(Entries from a dataset)
begin
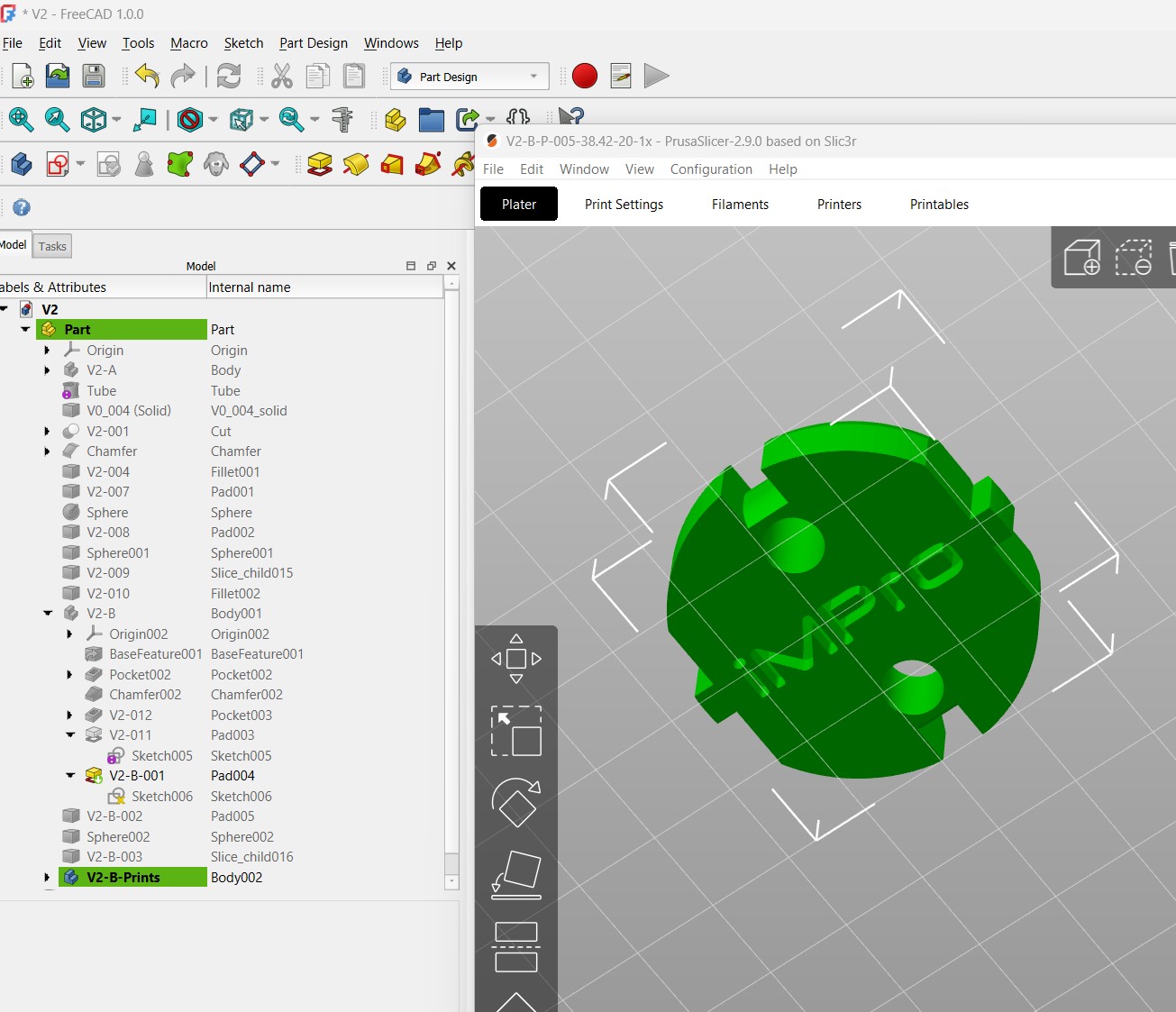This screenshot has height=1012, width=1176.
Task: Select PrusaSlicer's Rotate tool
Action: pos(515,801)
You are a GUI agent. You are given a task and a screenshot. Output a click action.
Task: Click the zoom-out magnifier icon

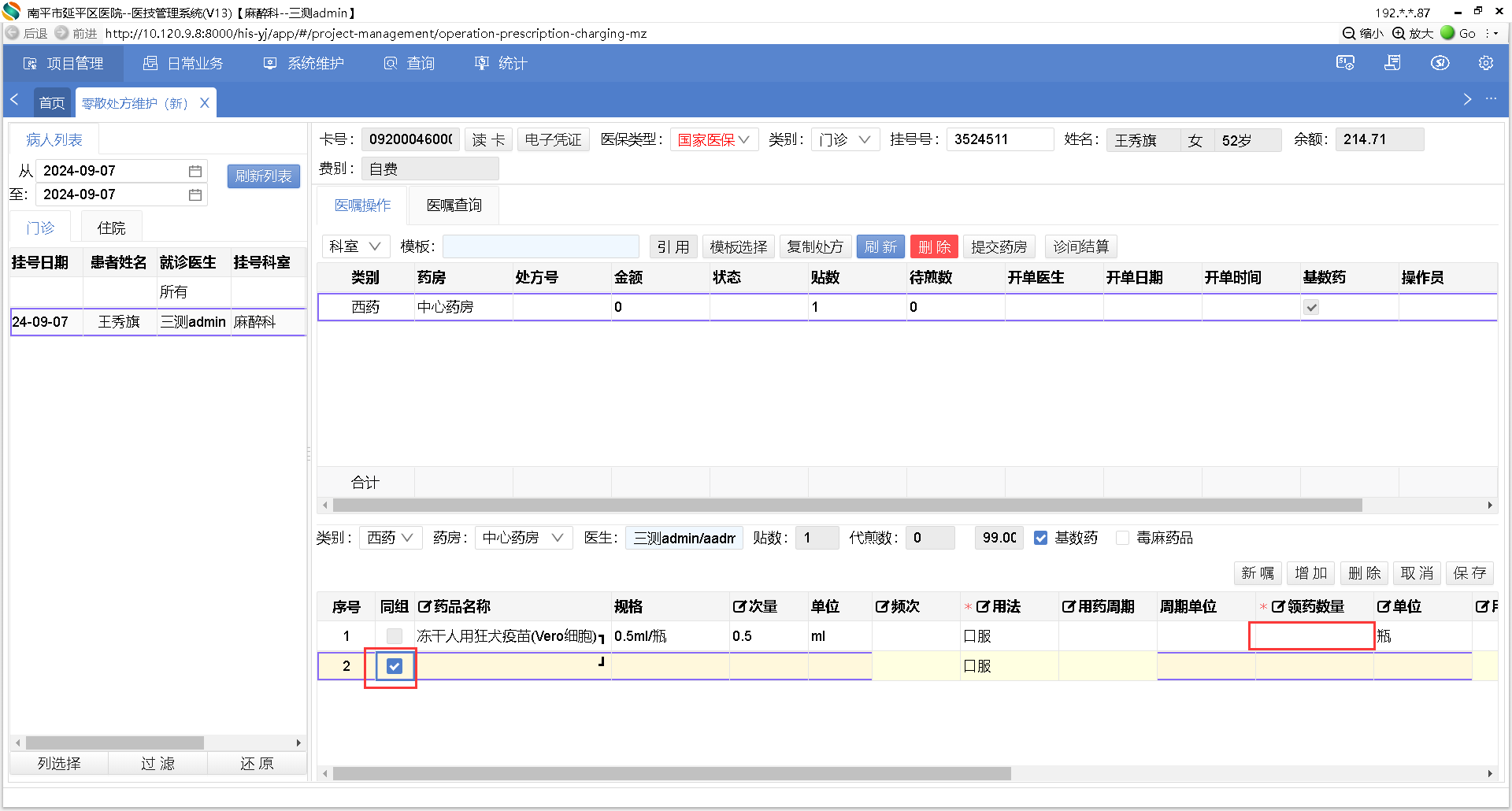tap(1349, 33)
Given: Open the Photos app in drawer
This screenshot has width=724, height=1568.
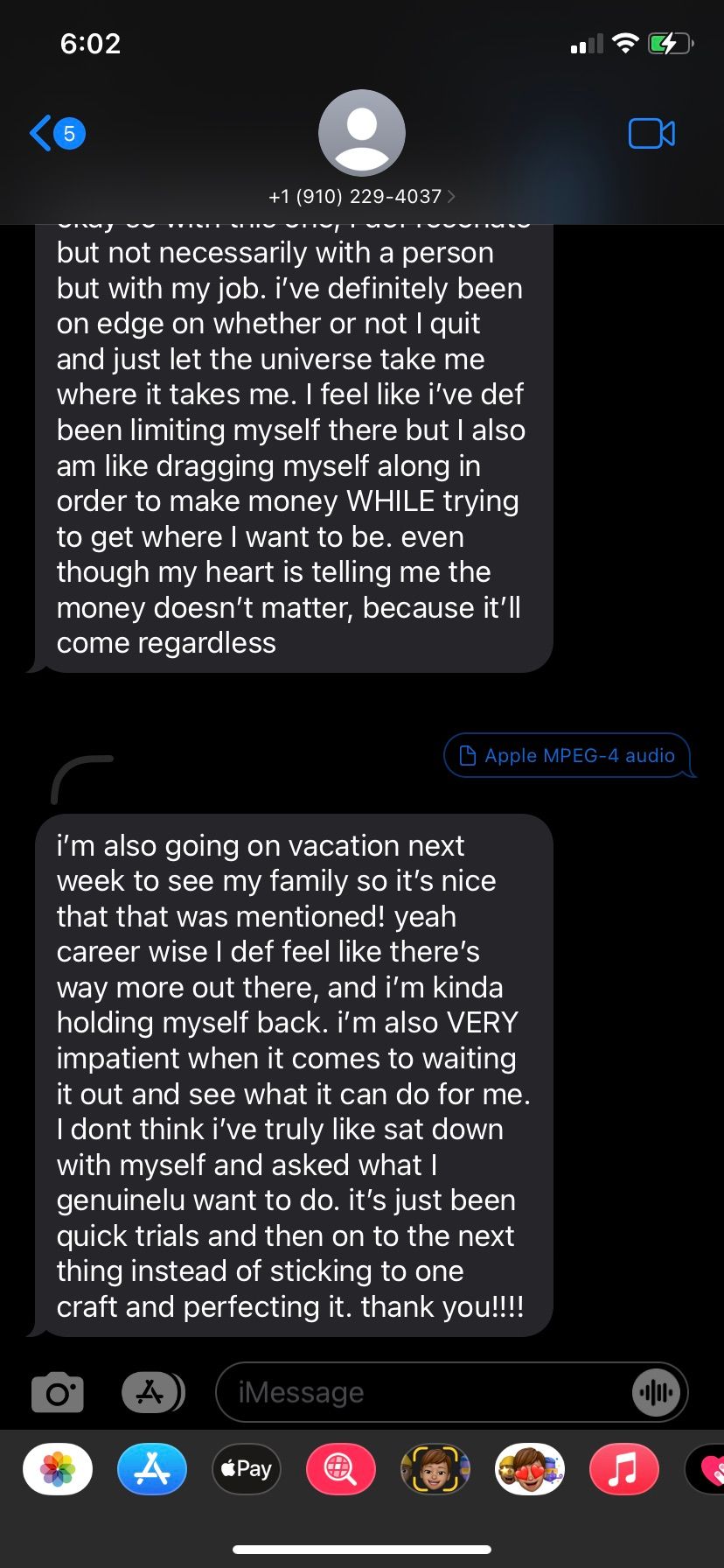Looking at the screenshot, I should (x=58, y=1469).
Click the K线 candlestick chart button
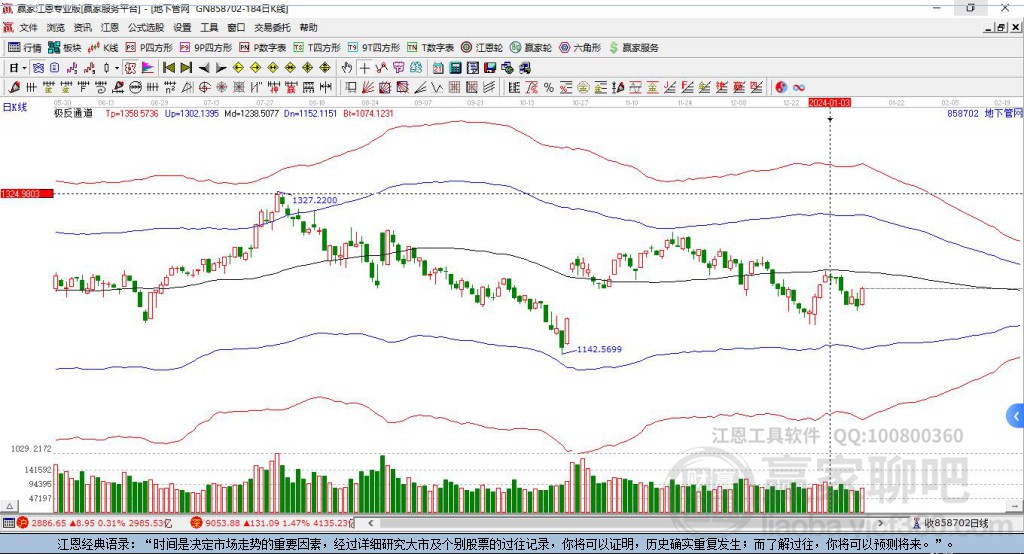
end
### Direction
Swap "candlestick chart" for "line chart" in the records, starting with the line that contains "Given: Open the Photos app in drawer" and continuing through the end of the records, and return only those lines with everything else unchanged. Leave the pictures out of your answer.

### Solved exercise
Given: Open the Photos app in drawer
This screenshot has width=724, height=1568.
Looking at the screenshot, I should (x=58, y=1469).
Click the K线 line chart button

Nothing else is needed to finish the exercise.